== GEGEBENE ANGABEN

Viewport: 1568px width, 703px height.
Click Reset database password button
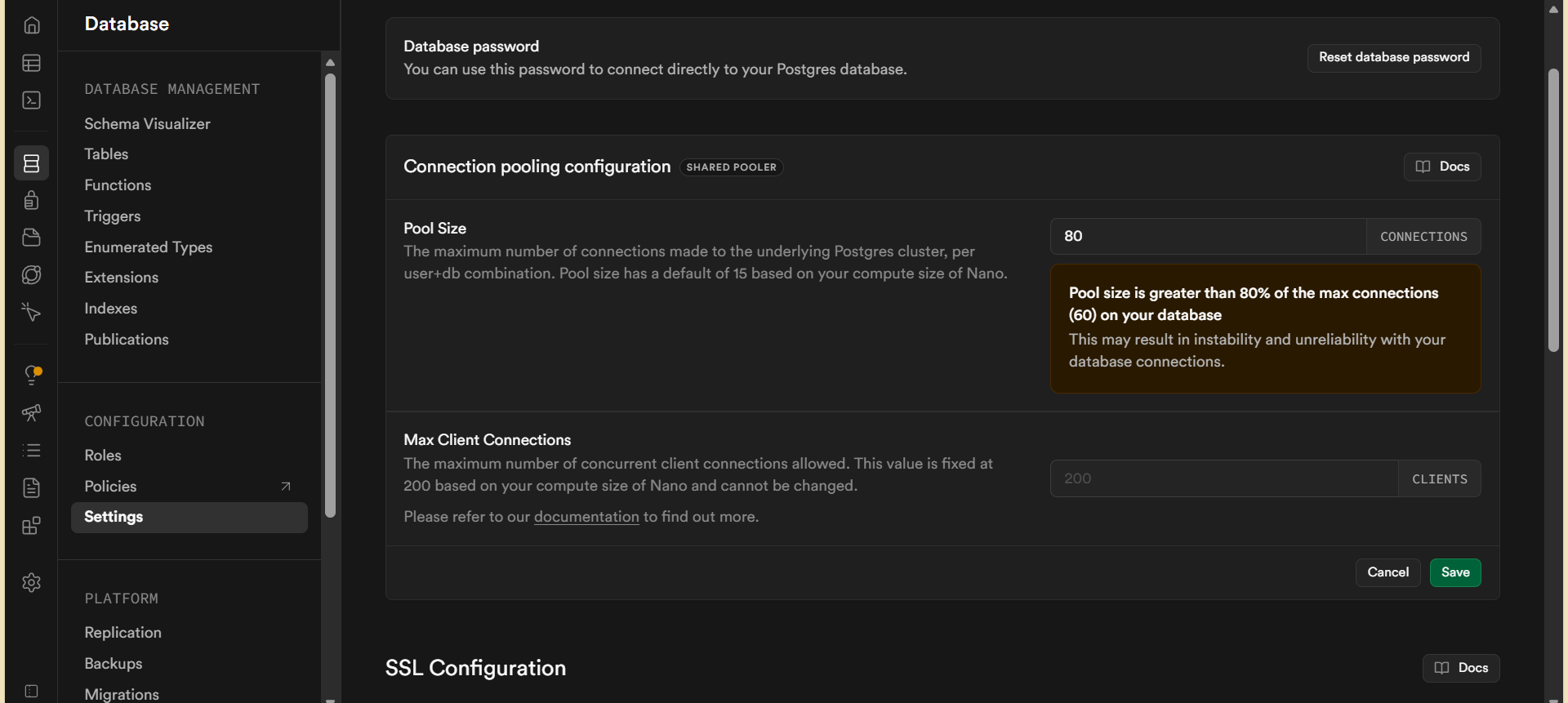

====
== GEGEBENE ANGABEN

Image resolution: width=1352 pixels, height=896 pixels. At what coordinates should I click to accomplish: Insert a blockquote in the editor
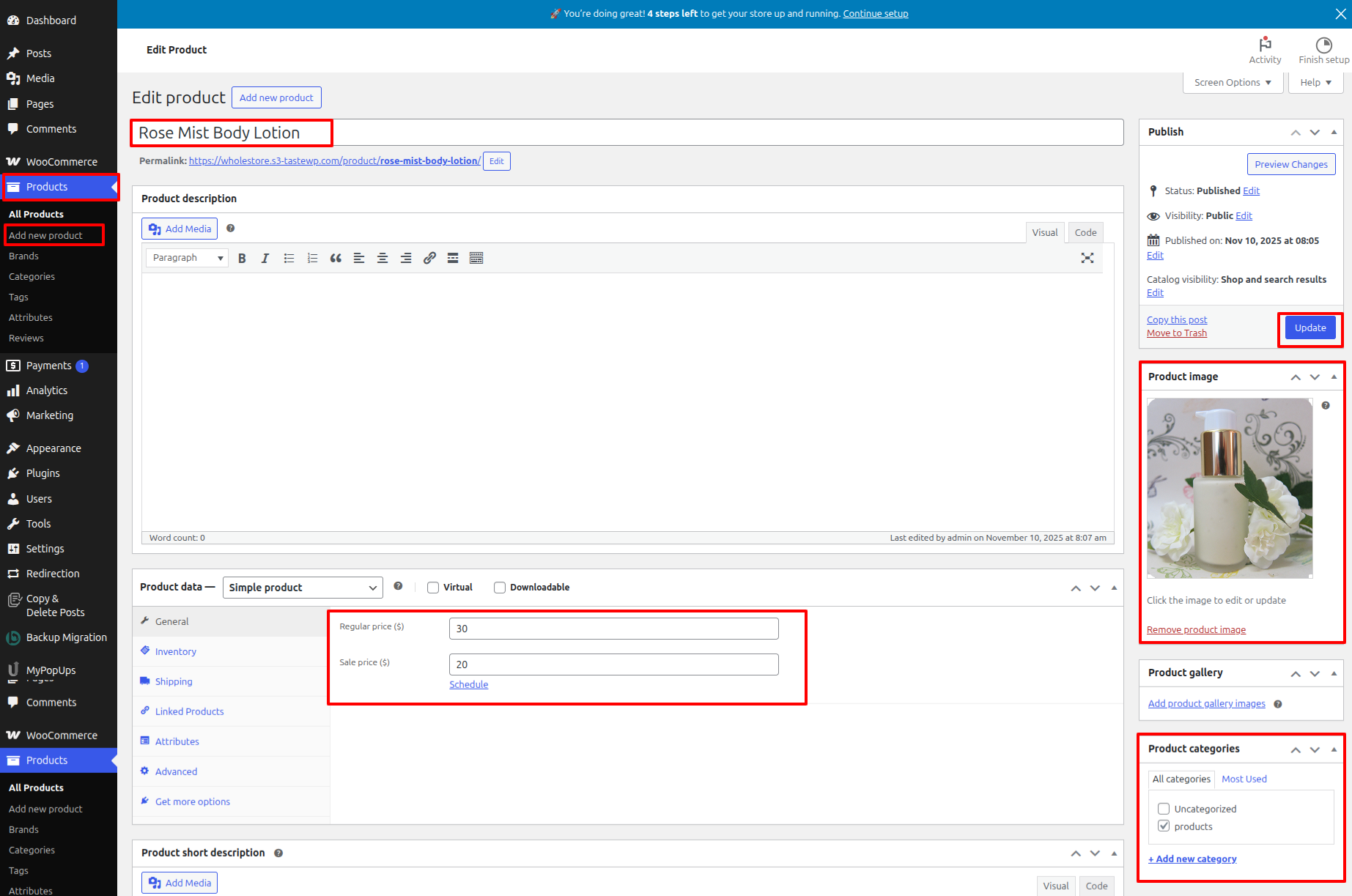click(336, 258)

====
== GEGEBENE ANGABEN

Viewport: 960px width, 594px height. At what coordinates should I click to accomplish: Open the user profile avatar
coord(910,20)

====

ZIEL. Setze die Zeilen der Auflistung in eine nummerierte Liste ohne Leerzeilen um: Beginne bei der Zeile mit „Viewport: 1568px width, 703px height.“ und höre nach der Zeile mit „Click Reset database password button“ auf.

ENDGÜLTIGE ANTWORT.
1. Viewport: 1568px width, 703px height.
2. Click Reset database password button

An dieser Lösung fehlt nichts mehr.